= Beginning of Section =

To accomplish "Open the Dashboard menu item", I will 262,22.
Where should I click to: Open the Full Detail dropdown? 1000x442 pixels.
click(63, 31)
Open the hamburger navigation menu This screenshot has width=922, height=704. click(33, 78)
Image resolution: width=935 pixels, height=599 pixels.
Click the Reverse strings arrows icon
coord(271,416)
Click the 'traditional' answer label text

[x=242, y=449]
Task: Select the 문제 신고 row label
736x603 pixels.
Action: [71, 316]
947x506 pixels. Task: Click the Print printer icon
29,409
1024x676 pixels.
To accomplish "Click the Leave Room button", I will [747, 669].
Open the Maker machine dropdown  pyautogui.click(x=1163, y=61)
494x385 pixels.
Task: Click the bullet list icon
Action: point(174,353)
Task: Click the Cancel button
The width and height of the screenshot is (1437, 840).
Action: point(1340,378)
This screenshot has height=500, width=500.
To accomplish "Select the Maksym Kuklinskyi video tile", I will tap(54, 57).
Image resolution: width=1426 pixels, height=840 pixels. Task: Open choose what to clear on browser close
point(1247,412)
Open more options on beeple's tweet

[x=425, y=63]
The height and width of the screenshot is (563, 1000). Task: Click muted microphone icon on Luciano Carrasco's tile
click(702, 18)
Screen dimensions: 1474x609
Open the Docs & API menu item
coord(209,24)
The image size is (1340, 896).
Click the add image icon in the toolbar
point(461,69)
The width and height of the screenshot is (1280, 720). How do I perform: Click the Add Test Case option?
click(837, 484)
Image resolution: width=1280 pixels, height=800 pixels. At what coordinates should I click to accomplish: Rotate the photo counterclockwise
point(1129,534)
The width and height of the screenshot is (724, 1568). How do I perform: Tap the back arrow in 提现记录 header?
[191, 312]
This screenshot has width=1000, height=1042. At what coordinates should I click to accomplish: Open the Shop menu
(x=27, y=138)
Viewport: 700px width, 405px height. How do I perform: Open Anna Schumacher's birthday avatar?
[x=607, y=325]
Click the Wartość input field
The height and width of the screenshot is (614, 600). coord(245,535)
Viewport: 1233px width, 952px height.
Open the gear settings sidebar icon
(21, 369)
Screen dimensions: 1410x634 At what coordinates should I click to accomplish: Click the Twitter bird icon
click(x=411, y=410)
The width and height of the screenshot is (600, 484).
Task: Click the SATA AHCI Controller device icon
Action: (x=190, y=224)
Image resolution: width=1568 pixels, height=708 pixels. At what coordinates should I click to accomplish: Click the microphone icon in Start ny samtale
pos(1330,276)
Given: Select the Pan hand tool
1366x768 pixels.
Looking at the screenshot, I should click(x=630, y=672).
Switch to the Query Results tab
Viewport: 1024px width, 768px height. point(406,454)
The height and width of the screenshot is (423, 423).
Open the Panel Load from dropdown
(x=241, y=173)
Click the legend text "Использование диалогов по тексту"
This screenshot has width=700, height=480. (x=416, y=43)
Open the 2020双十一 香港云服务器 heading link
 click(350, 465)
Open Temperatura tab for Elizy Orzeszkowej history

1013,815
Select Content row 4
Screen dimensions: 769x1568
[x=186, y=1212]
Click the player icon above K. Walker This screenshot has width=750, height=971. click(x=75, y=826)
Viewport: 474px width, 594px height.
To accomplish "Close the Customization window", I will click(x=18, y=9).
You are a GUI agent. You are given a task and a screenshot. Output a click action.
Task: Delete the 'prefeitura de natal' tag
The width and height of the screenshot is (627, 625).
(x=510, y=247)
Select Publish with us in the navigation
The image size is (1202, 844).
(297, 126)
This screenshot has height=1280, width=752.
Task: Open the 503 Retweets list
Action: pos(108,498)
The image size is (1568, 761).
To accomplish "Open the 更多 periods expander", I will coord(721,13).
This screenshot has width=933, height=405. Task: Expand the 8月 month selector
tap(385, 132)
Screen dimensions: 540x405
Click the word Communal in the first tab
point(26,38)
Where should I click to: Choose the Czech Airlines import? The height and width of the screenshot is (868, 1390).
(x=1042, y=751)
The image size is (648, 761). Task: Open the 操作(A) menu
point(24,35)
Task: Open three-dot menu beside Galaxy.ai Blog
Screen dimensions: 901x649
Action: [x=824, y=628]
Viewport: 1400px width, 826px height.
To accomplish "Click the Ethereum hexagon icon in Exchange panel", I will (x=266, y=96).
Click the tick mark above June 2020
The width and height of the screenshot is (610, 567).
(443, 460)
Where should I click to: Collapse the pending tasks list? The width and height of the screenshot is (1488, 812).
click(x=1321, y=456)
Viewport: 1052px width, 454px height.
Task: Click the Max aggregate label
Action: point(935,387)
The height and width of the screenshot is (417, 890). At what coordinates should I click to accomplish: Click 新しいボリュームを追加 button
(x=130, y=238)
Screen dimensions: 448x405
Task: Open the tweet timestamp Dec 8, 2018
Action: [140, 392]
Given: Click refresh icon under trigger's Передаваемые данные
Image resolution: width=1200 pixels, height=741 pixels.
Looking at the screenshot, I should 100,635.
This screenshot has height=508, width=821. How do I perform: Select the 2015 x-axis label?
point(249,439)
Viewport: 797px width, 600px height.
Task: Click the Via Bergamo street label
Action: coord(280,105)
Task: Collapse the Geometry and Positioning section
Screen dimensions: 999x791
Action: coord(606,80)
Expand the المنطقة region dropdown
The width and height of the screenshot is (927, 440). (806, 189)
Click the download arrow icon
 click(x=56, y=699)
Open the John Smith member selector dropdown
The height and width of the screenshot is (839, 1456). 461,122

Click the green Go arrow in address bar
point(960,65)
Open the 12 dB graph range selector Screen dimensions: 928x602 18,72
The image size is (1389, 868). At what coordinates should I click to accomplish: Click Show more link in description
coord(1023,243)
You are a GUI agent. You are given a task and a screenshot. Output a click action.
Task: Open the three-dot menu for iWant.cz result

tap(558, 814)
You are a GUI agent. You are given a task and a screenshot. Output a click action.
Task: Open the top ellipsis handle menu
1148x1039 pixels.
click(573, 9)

= End of Section =

**WORK TO COMPLETE**. Write the entries out once more, exactly as they were given.

**ANSWER BOX**.
To accomplish "Open the Dashboard menu item", I will 262,22.
Where should I click to: Open the Full Detail dropdown? 1000x442 pixels.
click(63, 31)
Open the hamburger navigation menu This screenshot has width=922, height=704. click(33, 78)
Image resolution: width=935 pixels, height=599 pixels.
Click the Reverse strings arrows icon
coord(271,416)
Click the 'traditional' answer label text

[x=242, y=449]
Task: Select the 문제 신고 row label
736x603 pixels.
Action: [71, 316]
947x506 pixels. Task: Click the Print printer icon
29,409
1024x676 pixels.
To accomplish "Click the Leave Room button", I will [747, 669].
Open the Maker machine dropdown  pyautogui.click(x=1163, y=61)
494x385 pixels.
Task: Click the bullet list icon
Action: point(174,353)
Task: Click the Cancel button
The width and height of the screenshot is (1437, 840).
Action: point(1340,378)
This screenshot has height=500, width=500.
To accomplish "Select the Maksym Kuklinskyi video tile", I will tap(54, 57).
Image resolution: width=1426 pixels, height=840 pixels. Task: Open choose what to clear on browser close
point(1247,412)
Open more options on beeple's tweet

[x=425, y=63]
The height and width of the screenshot is (563, 1000). Task: Click muted microphone icon on Luciano Carrasco's tile
click(702, 18)
Screen dimensions: 1474x609
Open the Docs & API menu item
coord(209,24)
The image size is (1340, 896).
Click the add image icon in the toolbar
point(461,69)
The width and height of the screenshot is (1280, 720). How do I perform: Click the Add Test Case option?
click(837, 484)
Image resolution: width=1280 pixels, height=800 pixels. At what coordinates should I click to accomplish: Rotate the photo counterclockwise
point(1129,534)
The width and height of the screenshot is (724, 1568). How do I perform: Tap the back arrow in 提现记录 header?
[191, 312]
This screenshot has width=1000, height=1042. At what coordinates should I click to accomplish: Open the Shop menu
(x=27, y=138)
Viewport: 700px width, 405px height. How do I perform: Open Anna Schumacher's birthday avatar?
[x=607, y=325]
Click the Wartość input field
The height and width of the screenshot is (614, 600). coord(245,535)
Viewport: 1233px width, 952px height.
Open the gear settings sidebar icon
(21, 369)
Screen dimensions: 1410x634 At what coordinates should I click to accomplish: Click the Twitter bird icon
click(x=411, y=410)
The width and height of the screenshot is (600, 484).
Task: Click the SATA AHCI Controller device icon
Action: (x=190, y=224)
Image resolution: width=1568 pixels, height=708 pixels. At what coordinates should I click to accomplish: Click the microphone icon in Start ny samtale
pos(1330,276)
Given: Select the Pan hand tool
1366x768 pixels.
Looking at the screenshot, I should click(x=630, y=672).
Switch to the Query Results tab
Viewport: 1024px width, 768px height. point(406,454)
The height and width of the screenshot is (423, 423).
Open the Panel Load from dropdown
(x=241, y=173)
Click the legend text "Использование диалогов по тексту"
This screenshot has width=700, height=480. (x=416, y=43)
Open the 2020双十一 香港云服务器 heading link
 click(350, 465)
Open Temperatura tab for Elizy Orzeszkowej history

1013,815
Select Content row 4
Screen dimensions: 769x1568
[x=186, y=1212]
Click the player icon above K. Walker This screenshot has width=750, height=971. click(x=75, y=826)
Viewport: 474px width, 594px height.
To accomplish "Close the Customization window", I will click(x=18, y=9).
You are a GUI agent. You are given a task and a screenshot. Output a click action.
Task: Delete the 'prefeitura de natal' tag
The width and height of the screenshot is (627, 625).
(x=510, y=247)
Select Publish with us in the navigation
The image size is (1202, 844).
(297, 126)
This screenshot has height=1280, width=752.
Task: Open the 503 Retweets list
Action: pos(108,498)
The image size is (1568, 761).
To accomplish "Open the 更多 periods expander", I will coord(721,13).
This screenshot has width=933, height=405. Task: Expand the 8月 month selector
tap(385, 132)
Screen dimensions: 540x405
Click the word Communal in the first tab
point(26,38)
Where should I click to: Choose the Czech Airlines import? The height and width of the screenshot is (868, 1390).
(x=1042, y=751)
The image size is (648, 761). Task: Open the 操作(A) menu
point(24,35)
Task: Open three-dot menu beside Galaxy.ai Blog
Screen dimensions: 901x649
Action: [x=824, y=628]
Viewport: 1400px width, 826px height.
To accomplish "Click the Ethereum hexagon icon in Exchange panel", I will (x=266, y=96).
Click the tick mark above June 2020
The width and height of the screenshot is (610, 567).
(443, 460)
Where should I click to: Collapse the pending tasks list? The width and height of the screenshot is (1488, 812).
click(x=1321, y=456)
Viewport: 1052px width, 454px height.
Task: Click the Max aggregate label
Action: point(935,387)
The height and width of the screenshot is (417, 890). At what coordinates should I click to accomplish: Click 新しいボリュームを追加 button
(x=130, y=238)
Screen dimensions: 448x405
Task: Open the tweet timestamp Dec 8, 2018
Action: [140, 392]
Given: Click refresh icon under trigger's Передаваемые данные
Image resolution: width=1200 pixels, height=741 pixels.
Looking at the screenshot, I should 100,635.
This screenshot has height=508, width=821. How do I perform: Select the 2015 x-axis label?
point(249,439)
Viewport: 797px width, 600px height.
Task: Click the Via Bergamo street label
Action: coord(280,105)
Task: Collapse the Geometry and Positioning section
Screen dimensions: 999x791
Action: coord(606,80)
Expand the المنطقة region dropdown
The width and height of the screenshot is (927, 440). (806, 189)
Click the download arrow icon
 click(x=56, y=699)
Open the John Smith member selector dropdown
The height and width of the screenshot is (839, 1456). 461,122

Click the green Go arrow in address bar
point(960,65)
Open the 12 dB graph range selector Screen dimensions: 928x602 18,72
The image size is (1389, 868). At what coordinates should I click to accomplish: Click Show more link in description
coord(1023,243)
You are a GUI agent. You are given a task and a screenshot. Output a click action.
Task: Open the three-dot menu for iWant.cz result

tap(558, 814)
You are a GUI agent. You are given a task and a screenshot. Output a click action.
Task: Open the top ellipsis handle menu
1148x1039 pixels.
click(573, 9)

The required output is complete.